Job 1
Write out every one of the records that come after the court passage, word for word, and please leave the pictures out.

Given text
================

Turning to the substance of the section 3406 defense, we agree with Severin that disputed material facts preclude summary judgment. Whether a party “fail[ed] to exercise ordinary care” and whether such a failure “substantially contribute[d]” to the forging of an instrument ordinarily are questions for the trier of fact to resolve. (See § 3406, com. 1 [“No attempt is made to define particular conduct that will constitute ‘failure to exercise ordinary care [that] substantially contributes to an alteration.’ Rather, ‘ordinary care’ is defined in Section 3-103(a)(7) in general terms. The question is left to the court or the jury for decision in the light of the circumstances in the particular case,” italics added]; Atlas Vegetable Exchange, Inc. v. Bank of America (1970) 10 Cal.App.3d 868, 876, 89 Cal.Rptr. 274 [whether employer was negligent for failing to implement measures to prevent bookkeeper from forging checks was an issue of fact for jury]; Elden v. Merrill Lynch, Pierce, Fenner & Smith Inc. (S.D.N.Y., Mar. 30, 2011, No. 08 Civ. 8738(RJS)) 2011 WL 1236141, at p. *10 [“[S]ummary judgment is rarely warranted on this issue.”].)
Chase cites evidence that would allow a jury to find that Severin failed to exercise ordinary care, thereby substantially contributing to Oseguera forging endorsements on the stolen checks. For example, Asad acknowledged Oseguera—unlike other lot managers—“was 100 percent responsible for receiving the car, entering the information, receiving the check and then releasing the car.” And after Severin discovered the embezzlement, Severin implemented additional controls to reduce the likelihood it would happen again, suggesting Severin was aware that its prior measures were inadequate.

================

Input material
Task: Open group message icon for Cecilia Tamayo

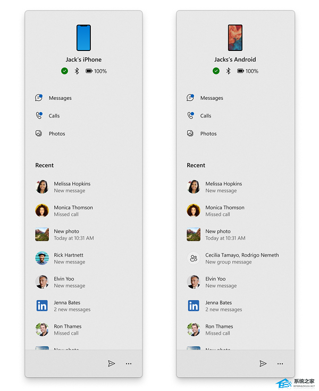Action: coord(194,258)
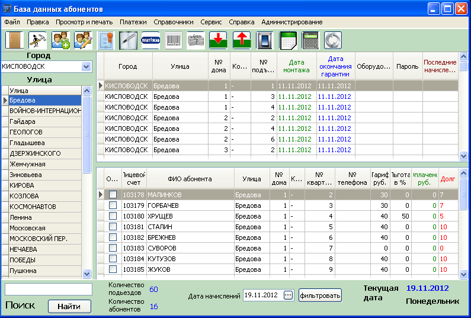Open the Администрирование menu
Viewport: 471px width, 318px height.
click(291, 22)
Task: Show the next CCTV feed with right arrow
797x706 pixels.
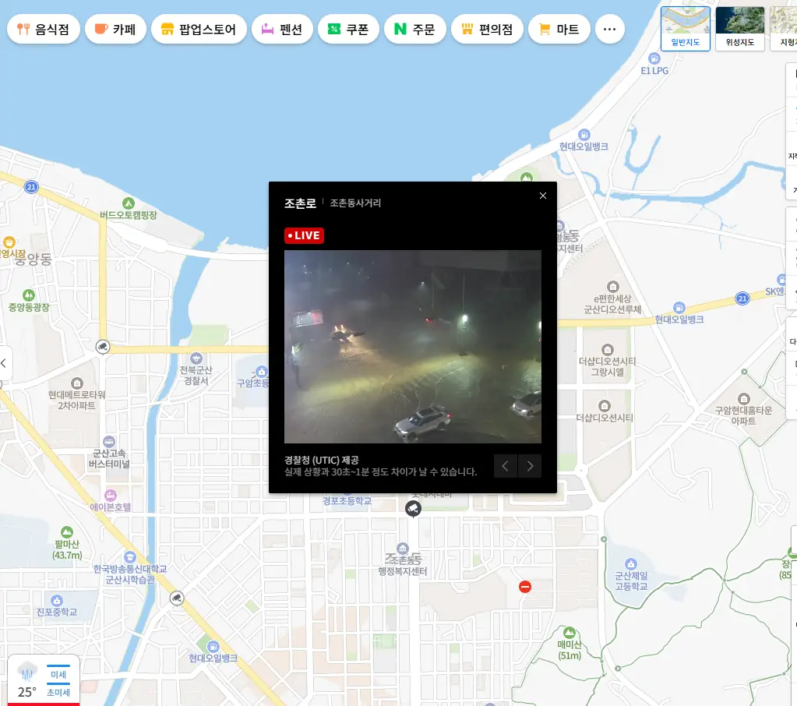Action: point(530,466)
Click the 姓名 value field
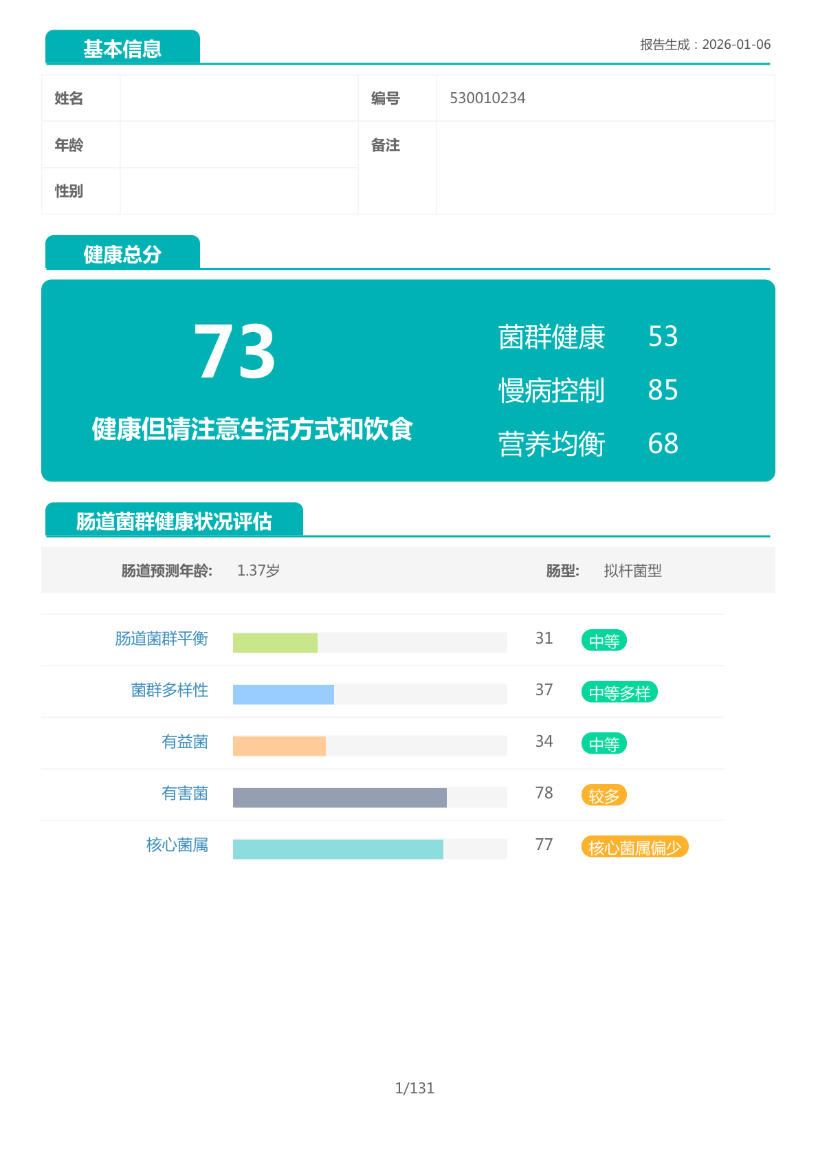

================

Job 2
From the court passage on the section 3406 defense, give again word for word the part that opens with the words containing "Chase cites evidence" and closes with "measures were inadequate.".

Final result 1
Task: Open group message icon for Cecilia Tamayo

Action: coord(194,258)
Open the Администрирование menu
Viewport: 471px width, 318px height.
click(291, 22)
Task: Show the next CCTV feed with right arrow
797x706 pixels.
Action: point(530,466)
Click the 姓名 value field

Final result 2
Chase cites evidence that would allow a jury to find that Severin failed to exercise ordinary care, thereby substantially contributing to Oseguera forging endorsements on the stolen checks. For example, Asad acknowledged Oseguera—unlike other lot managers—“was 100 percent responsible for receiving the car, entering the information, receiving the check and then releasing the car.” And after Severin discovered the embezzlement, Severin implemented additional controls to reduce the likelihood it would happen again, suggesting Severin was aware that its prior measures were inadequate.